Wednesday, October 25, 2006

Hear the Voices

When you write a character, you try to get inside their head (yeah, I know I should write his/her, but their is easier). You want to hear their voice as they describe things, as they talk about their life, their feelings, their observations. And of course you want to hear their voice (not yours) when they speak. The voice that will be most prominent in your book is that of your protagonist, usually.

I think most of us know to have the character speak like him or her, rather than us. The words he uses, the slang, the grammar, the inflections, sound like the character. But we sometimes forget that when we’re in his head, hearing his thoughts or seeing what he’s seeing, we also need to be in his voice. This voice of the character, especially if it’s a series character, will become the voice of the book. Not yours. His. Or hers.

I’ve been reading the series by Lee Child. The main character is named Jack Reacher – the reader is in his head. I’m on my third Child book. I think I could recognize a Jack Reacher book even if the cover had been torn off and his name blacked out. I know his voice. Jack Reacher doesn’t look around a room and see things in long flowing sentences. He sees things in short, choppy sentences. He notes everything. He sees everything. He often describes things in sentences that have the same structure.

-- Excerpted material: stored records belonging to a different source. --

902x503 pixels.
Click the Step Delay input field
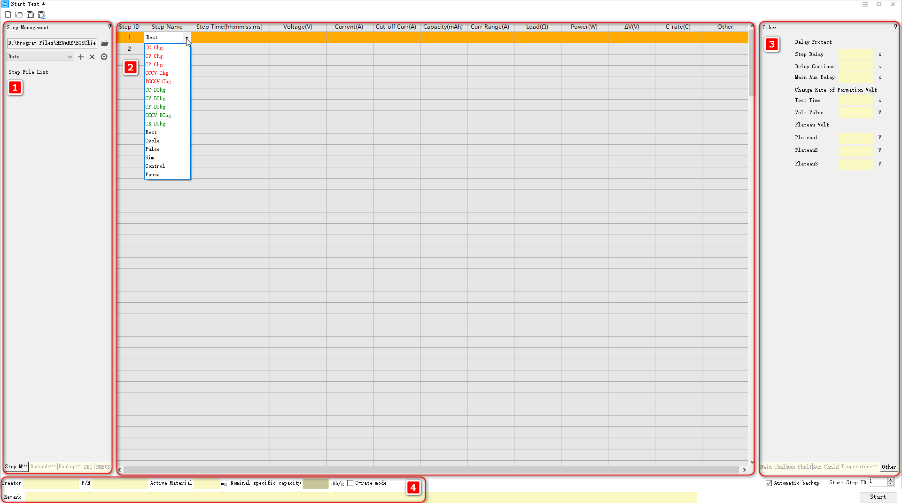856,55
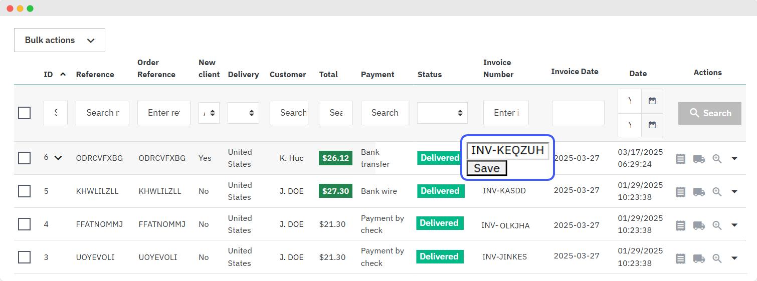
Task: Click the INV-KEQZUH invoice number field
Action: (507, 151)
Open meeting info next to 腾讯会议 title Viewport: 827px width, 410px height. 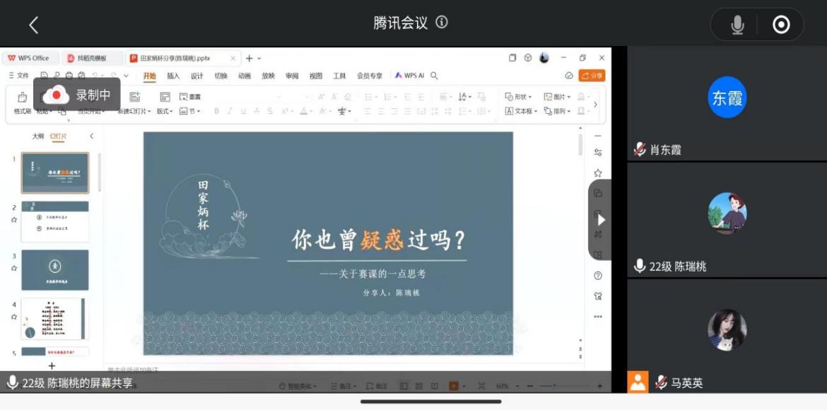(442, 22)
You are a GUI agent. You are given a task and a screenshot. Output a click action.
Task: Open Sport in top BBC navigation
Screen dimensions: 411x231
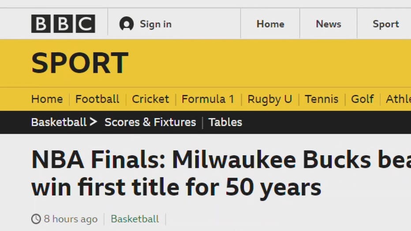coord(386,24)
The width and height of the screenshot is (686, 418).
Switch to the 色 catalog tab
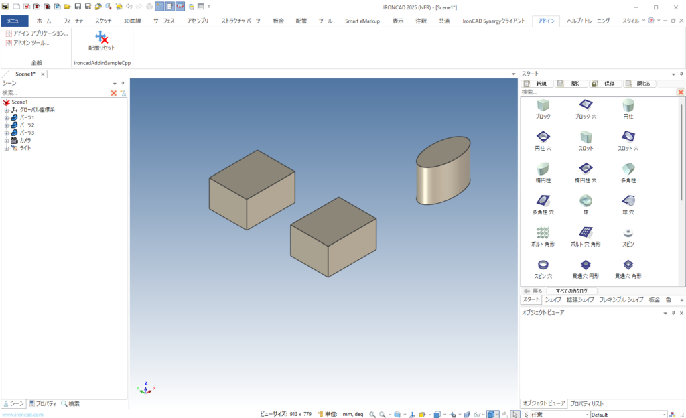pos(669,300)
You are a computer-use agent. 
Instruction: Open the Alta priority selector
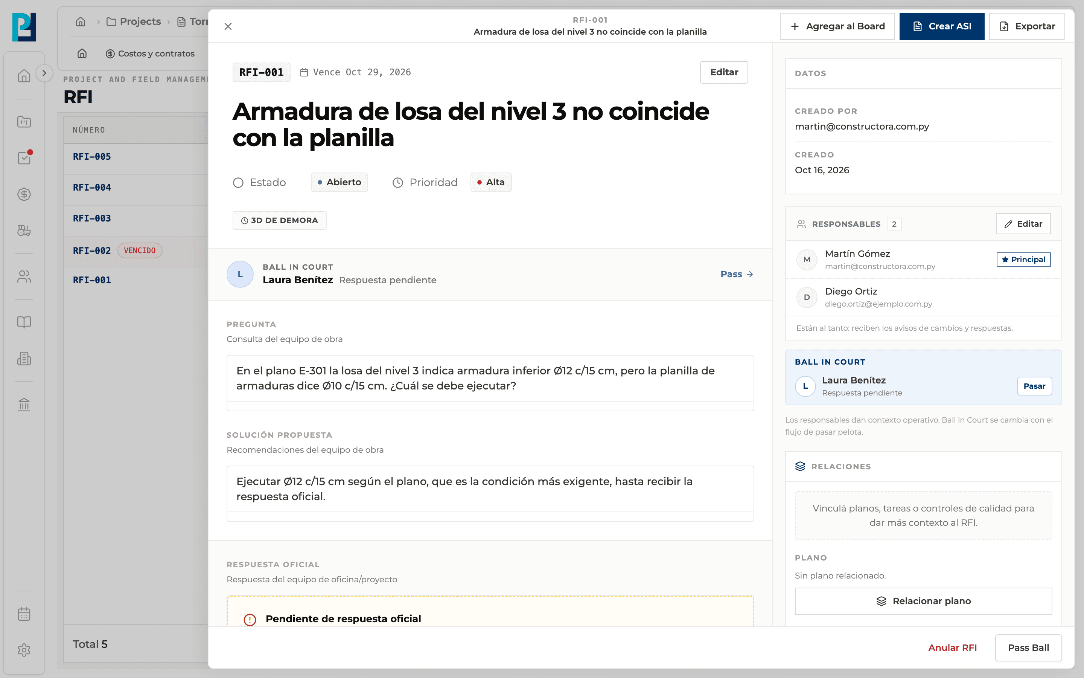491,182
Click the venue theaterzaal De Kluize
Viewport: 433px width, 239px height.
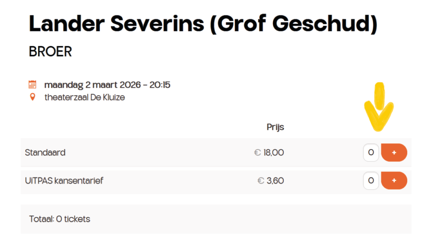click(x=85, y=97)
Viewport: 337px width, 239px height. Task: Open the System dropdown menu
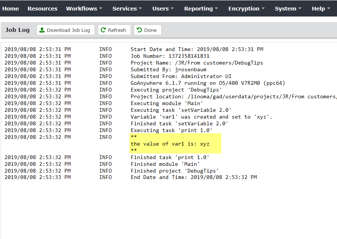[288, 9]
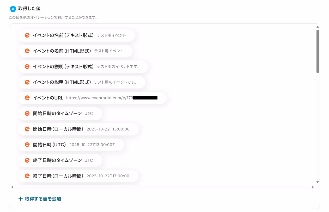This screenshot has width=329, height=212.
Task: Click the plus icon next to 取得する値を追加
Action: [x=21, y=199]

Here’s a bit from a character of my own. See if you can hear her voice. In this passage, she never says anything aloud, but you can still hear her.

****
I was supposed to have been a boy. Surprised everyone by arriving with a piece of my package missing. Sometimes God plays tricks on people.

Long ago I decided God was a woman. Only a woman would have such a weird sense of humor. Like giving Miss Aggie, the lady who sold beauty makeup door-to-door, a squashed flat nose and eyebrows that streaked across her forehead in thin slashes. Or the way God put my woods together – ordered, clean, beautiful. Only a woman-God would do that. A man would’ve planted a tire-growing tree or a burping bush.

Then last year, God took baby Celia, even though Mama carried her inside her for so long.

I’d been to funerals before. Grandpa Watson rested in a big, dark brown coffin, snuggled in snow-white satin, his head on a pillow Mama embroidered with a heavenly angel. Mary Belle, whose husband owned Belle of the Ball Dress Shop, had a fancy casket with lots of brass and hundreds of yellow roses.

I’d never seen such a small coffin. White, with baby’s breath and one red rose on top. I added a dandelion I’d picked at the side of the road, ‘cause it’s my favorite. I like to make a wish and blow on it so it scatters to the wind. Celia would have liked those too, if she’d had the chance.

Mama said Celia was so beautiful and precious God decided to keep her in Heaven.

Guess God doesn’t like dirty fingernails and callused feet. That’s okay. Now She can keep a better eye on Celia than She did on me. I’m wiry. I have the woods to hide in.